Professor of Philosophy, Arizona State University

Cheshire Calhoun works in the philosophical subdisciplines of normative ethics, moral psychology, philosophy of emotion, feminist philosophy, and gay and lesbian philosophy. Her most recent books are a collection of previously published essays titled Moral Aims: Essays on the Importance of Getting it Right and Practicing Morality with Others(OUP), and a newer set of essays titled Doing Valuable Time: The Present, the Future, and Meaningful Living (OUP). She is also the author of Feminism, the Family, and the Politics of the Closet (OUP), the editor of Setting the Moral Compass: Essays by Women Philosophers (OUP), and the co-editor with Robert C. Solomon of What is an Emotion: Classic Readings in Philosophical Psychology (OUP). She was elected to the American Academy of Arts & Science in 2020.


Scott Soames

Scott Soames

Distinguished Professor of Philosophy, University of Southern California

Scott Soames specializes in the philosophy of language, the history of analytic philosophy, and the philosophy of law. He has published extensively on truth, reference, meaning, the relationship between semantics and pragmatics, and the nature of syntactic and semantic theories of natural languages. Specific topics of his scholarly interest include names, natural kind terms, descriptions, pronominal anaphora, propositions and propositional attitudes, vagueness, presupposition, partially defined predicates, the so-called rule following paradox, the indeterminacy of translation, and the use of the science and philosophy of language to illuminate the content of legal texts.

# Extracted material
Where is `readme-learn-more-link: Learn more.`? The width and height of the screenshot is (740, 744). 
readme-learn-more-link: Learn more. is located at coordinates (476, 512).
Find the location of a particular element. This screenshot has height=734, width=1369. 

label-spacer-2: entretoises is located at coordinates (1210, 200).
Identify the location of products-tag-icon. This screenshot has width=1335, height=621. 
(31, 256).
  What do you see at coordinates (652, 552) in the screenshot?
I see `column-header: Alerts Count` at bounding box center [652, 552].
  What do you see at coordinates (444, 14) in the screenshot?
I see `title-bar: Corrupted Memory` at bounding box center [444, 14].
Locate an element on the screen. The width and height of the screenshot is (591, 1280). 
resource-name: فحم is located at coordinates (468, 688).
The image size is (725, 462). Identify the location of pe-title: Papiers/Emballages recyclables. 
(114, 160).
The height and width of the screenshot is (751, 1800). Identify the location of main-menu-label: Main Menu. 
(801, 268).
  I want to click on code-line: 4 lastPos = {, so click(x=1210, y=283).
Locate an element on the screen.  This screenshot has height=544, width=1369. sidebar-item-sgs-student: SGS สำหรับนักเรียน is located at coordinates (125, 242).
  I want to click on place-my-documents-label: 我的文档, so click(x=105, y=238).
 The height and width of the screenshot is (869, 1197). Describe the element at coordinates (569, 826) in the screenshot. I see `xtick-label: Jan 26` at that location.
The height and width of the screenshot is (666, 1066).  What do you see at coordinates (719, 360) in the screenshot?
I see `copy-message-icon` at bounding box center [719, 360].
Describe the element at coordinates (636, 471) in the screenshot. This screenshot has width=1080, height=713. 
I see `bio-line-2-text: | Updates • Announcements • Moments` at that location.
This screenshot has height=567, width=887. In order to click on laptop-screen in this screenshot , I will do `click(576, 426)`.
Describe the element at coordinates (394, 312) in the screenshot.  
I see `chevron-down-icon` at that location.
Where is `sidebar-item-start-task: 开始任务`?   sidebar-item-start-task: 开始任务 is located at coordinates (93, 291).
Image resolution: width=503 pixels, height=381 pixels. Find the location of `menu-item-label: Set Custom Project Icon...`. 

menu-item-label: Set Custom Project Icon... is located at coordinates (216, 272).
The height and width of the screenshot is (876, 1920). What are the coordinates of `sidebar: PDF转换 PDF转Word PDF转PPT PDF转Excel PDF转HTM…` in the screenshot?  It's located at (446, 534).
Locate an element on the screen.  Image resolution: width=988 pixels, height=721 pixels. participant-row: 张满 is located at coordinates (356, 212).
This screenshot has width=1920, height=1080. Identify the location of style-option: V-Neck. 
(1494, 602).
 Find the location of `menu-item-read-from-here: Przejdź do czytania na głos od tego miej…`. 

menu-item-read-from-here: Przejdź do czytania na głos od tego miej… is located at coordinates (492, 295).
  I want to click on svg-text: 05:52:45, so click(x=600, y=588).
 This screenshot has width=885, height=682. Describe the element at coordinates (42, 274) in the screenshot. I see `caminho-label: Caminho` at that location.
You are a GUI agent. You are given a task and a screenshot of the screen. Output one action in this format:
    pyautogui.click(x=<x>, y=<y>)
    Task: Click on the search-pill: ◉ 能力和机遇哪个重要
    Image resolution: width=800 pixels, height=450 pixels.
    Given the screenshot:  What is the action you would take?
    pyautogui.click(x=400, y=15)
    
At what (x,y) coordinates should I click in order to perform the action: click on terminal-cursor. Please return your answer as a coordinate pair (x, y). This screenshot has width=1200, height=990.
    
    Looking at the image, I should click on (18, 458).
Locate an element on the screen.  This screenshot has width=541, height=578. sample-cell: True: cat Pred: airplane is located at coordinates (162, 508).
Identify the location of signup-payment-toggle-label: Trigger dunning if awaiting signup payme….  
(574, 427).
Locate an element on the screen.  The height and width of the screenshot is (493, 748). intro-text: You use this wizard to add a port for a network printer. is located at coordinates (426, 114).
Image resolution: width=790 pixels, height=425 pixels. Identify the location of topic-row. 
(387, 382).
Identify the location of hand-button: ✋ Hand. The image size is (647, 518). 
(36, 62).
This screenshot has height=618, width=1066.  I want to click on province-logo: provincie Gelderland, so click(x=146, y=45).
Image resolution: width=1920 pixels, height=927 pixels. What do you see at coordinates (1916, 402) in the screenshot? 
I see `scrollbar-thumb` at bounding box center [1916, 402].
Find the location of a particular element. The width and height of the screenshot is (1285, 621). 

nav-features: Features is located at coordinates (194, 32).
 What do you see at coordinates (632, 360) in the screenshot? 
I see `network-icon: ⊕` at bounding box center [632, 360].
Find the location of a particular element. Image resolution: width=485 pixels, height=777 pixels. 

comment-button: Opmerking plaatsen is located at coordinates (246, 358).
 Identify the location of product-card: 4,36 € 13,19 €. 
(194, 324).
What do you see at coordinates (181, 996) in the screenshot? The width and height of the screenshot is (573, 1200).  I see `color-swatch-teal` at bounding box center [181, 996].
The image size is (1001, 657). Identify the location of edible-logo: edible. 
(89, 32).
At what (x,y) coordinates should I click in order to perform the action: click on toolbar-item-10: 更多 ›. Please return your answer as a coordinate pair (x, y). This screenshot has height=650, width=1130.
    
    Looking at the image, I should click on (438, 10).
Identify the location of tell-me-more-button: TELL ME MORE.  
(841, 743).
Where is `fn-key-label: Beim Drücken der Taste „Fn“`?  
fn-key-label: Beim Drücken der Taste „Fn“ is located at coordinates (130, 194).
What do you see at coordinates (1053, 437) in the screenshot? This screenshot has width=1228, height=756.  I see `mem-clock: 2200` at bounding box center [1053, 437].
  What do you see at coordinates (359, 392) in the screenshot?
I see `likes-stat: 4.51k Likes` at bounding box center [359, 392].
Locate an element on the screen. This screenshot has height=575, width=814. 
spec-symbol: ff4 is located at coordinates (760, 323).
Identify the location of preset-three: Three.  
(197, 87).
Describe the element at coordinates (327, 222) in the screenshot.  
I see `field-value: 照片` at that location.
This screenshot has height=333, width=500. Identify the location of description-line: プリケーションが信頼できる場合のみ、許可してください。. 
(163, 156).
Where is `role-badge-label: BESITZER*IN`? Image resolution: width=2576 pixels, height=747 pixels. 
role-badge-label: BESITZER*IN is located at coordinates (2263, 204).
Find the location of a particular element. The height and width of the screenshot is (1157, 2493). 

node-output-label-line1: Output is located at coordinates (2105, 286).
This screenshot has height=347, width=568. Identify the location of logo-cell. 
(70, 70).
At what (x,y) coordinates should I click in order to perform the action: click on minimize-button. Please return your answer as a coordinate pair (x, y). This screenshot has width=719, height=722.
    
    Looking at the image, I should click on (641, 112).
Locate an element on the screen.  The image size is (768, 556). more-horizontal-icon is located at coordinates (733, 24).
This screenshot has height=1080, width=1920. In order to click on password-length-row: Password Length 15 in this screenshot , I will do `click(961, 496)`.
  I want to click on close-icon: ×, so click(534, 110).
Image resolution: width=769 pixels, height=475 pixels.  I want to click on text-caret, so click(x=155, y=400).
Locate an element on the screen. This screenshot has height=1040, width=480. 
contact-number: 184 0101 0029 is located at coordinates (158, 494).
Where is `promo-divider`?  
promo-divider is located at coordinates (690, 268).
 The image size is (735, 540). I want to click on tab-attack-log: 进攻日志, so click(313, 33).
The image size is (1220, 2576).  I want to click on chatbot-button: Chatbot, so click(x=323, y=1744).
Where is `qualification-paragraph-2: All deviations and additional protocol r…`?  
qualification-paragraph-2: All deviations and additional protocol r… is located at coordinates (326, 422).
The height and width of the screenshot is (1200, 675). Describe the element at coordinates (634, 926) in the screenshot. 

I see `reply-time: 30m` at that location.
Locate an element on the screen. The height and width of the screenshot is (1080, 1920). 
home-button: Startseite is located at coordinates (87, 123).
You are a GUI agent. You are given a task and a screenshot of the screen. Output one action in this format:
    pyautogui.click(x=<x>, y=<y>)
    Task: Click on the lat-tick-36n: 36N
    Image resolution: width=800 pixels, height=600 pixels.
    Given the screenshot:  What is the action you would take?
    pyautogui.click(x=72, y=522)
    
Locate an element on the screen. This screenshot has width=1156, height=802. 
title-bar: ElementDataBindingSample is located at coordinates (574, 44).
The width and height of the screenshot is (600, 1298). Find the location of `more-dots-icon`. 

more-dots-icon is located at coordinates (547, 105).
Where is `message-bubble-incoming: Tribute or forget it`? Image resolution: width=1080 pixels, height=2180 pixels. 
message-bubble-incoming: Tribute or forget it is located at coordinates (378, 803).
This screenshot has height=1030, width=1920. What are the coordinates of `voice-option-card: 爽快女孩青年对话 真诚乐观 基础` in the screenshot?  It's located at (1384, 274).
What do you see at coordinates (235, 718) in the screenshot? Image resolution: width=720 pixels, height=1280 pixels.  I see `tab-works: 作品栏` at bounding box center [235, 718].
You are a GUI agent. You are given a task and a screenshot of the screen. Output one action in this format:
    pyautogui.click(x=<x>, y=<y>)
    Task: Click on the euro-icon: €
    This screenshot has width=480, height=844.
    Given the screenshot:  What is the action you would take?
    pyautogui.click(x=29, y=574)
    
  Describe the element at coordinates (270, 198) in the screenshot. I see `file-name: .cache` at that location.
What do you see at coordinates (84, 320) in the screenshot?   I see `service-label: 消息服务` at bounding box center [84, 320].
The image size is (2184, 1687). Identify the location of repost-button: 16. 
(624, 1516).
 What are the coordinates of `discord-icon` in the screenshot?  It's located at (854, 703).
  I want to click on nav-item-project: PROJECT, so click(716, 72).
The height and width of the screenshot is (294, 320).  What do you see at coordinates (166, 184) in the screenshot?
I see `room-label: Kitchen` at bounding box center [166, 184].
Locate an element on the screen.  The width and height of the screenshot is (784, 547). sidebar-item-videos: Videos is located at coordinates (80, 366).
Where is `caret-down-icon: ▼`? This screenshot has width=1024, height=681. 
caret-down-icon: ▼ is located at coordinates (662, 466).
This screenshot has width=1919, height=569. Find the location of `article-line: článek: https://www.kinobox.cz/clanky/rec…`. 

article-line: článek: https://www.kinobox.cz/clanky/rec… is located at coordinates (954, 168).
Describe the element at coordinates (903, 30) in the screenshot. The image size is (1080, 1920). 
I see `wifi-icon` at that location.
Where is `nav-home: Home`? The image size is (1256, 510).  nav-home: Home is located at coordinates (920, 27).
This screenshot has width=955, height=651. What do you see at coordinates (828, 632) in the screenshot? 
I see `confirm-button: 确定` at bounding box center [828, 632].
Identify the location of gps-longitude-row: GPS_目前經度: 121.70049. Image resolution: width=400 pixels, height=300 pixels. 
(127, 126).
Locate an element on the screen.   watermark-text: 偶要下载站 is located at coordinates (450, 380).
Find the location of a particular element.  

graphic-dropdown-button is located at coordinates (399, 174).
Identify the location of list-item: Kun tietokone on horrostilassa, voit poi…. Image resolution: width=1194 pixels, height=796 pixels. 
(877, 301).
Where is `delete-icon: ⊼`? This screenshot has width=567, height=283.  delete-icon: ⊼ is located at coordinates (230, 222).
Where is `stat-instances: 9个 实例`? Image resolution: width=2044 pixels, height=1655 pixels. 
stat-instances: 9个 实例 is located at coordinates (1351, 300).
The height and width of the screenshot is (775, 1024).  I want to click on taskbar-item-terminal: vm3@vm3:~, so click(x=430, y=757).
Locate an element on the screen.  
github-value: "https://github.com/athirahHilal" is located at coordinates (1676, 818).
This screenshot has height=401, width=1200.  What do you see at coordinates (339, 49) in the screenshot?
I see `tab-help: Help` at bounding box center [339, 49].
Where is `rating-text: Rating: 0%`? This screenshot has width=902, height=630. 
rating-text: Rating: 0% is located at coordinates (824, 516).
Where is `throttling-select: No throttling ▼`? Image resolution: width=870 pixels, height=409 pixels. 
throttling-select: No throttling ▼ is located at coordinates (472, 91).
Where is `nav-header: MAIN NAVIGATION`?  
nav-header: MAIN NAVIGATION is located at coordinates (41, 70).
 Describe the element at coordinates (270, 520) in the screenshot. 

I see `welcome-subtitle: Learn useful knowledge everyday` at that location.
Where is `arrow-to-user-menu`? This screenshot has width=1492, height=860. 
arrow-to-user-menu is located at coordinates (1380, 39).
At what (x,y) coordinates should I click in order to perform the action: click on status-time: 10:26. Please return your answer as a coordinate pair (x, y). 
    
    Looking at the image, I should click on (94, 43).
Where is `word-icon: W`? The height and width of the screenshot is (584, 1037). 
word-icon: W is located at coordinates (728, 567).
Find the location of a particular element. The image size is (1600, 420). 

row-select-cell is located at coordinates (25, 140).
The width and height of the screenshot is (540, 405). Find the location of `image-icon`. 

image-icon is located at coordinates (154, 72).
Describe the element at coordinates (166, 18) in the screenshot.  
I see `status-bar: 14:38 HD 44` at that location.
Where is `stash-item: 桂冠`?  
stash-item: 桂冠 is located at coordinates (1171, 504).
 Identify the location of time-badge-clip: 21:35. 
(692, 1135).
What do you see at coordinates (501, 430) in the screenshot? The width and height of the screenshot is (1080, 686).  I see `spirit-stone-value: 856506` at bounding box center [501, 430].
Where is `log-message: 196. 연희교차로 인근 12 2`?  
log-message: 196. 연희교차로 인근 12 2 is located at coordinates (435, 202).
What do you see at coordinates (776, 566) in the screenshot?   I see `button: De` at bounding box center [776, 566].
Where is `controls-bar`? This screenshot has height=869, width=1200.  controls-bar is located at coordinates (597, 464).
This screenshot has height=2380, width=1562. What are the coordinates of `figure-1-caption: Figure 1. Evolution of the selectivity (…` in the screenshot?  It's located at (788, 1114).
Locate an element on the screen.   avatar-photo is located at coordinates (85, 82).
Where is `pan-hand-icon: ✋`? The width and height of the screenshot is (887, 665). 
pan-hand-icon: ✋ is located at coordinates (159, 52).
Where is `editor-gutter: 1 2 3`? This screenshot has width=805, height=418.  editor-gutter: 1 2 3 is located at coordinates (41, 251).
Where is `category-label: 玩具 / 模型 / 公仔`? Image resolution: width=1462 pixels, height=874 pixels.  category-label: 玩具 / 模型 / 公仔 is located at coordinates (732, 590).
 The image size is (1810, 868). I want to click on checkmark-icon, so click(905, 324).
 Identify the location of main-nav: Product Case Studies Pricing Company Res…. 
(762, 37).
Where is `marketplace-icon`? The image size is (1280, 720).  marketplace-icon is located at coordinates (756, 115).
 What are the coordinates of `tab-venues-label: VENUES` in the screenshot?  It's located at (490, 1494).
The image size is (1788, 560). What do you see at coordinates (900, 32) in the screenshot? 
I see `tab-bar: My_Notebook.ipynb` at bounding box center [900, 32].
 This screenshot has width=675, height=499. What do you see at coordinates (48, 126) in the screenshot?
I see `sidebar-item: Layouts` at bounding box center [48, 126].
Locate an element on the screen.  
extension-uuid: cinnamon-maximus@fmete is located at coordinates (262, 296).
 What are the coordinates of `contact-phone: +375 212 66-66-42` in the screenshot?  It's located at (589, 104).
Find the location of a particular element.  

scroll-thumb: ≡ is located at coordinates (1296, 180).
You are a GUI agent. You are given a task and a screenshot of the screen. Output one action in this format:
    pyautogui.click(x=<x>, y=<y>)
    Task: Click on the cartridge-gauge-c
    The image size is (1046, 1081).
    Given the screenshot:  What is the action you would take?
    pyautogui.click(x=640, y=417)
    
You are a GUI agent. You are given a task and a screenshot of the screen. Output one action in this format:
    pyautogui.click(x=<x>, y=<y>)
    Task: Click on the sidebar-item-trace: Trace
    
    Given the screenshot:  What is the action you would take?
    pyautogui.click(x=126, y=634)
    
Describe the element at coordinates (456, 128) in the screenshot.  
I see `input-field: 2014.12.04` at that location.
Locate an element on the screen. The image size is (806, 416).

# Activity list
1. From the philosopher profiles above, write out the passage from "Distinguished Professor of" up to and including "of legal texts." word for word.
2. Rewrite the paragraph in the philosopher profiles that begins "Scott Soames specializes" as a short bulleted list that keeps its main facts.

# Written answers
1.
Distinguished Professor of Philosophy, University of Southern California

Scott Soames specializes in the philosophy of language, the history of analytic philosophy, and the philosophy of law. He has published extensively on truth, reference, meaning, the relationship between semantics and pragmatics, and the nature of syntactic and semantic theories of natural languages. Specific topics of his scholarly interest include names, natural kind terms, descriptions, pronominal anaphora, propositions and propositional attitudes, vagueness, presupposition, partially defined predicates, the so-called rule following paradox, the indeterminacy of translation, and the use of the science and philosophy of language to illuminate the content of legal texts.

2.
- Specializations: philosophy of language, history of analytic philosophy, philosophy of law
- Published extensively on truth, reference, meaning, the relationship between semantics and pragmatics, and the nature of syntactic and semantic theories of natural languages
- Specific topics of interest: names, natural kind terms, descriptions, pronominal anaphora, propositions and propositional attitudes, vagueness, presupposition, partially defined predicates, the rule following paradox, the indeterminacy of translation
- Also uses the science and philosophy of language to illuminate the content of legal texts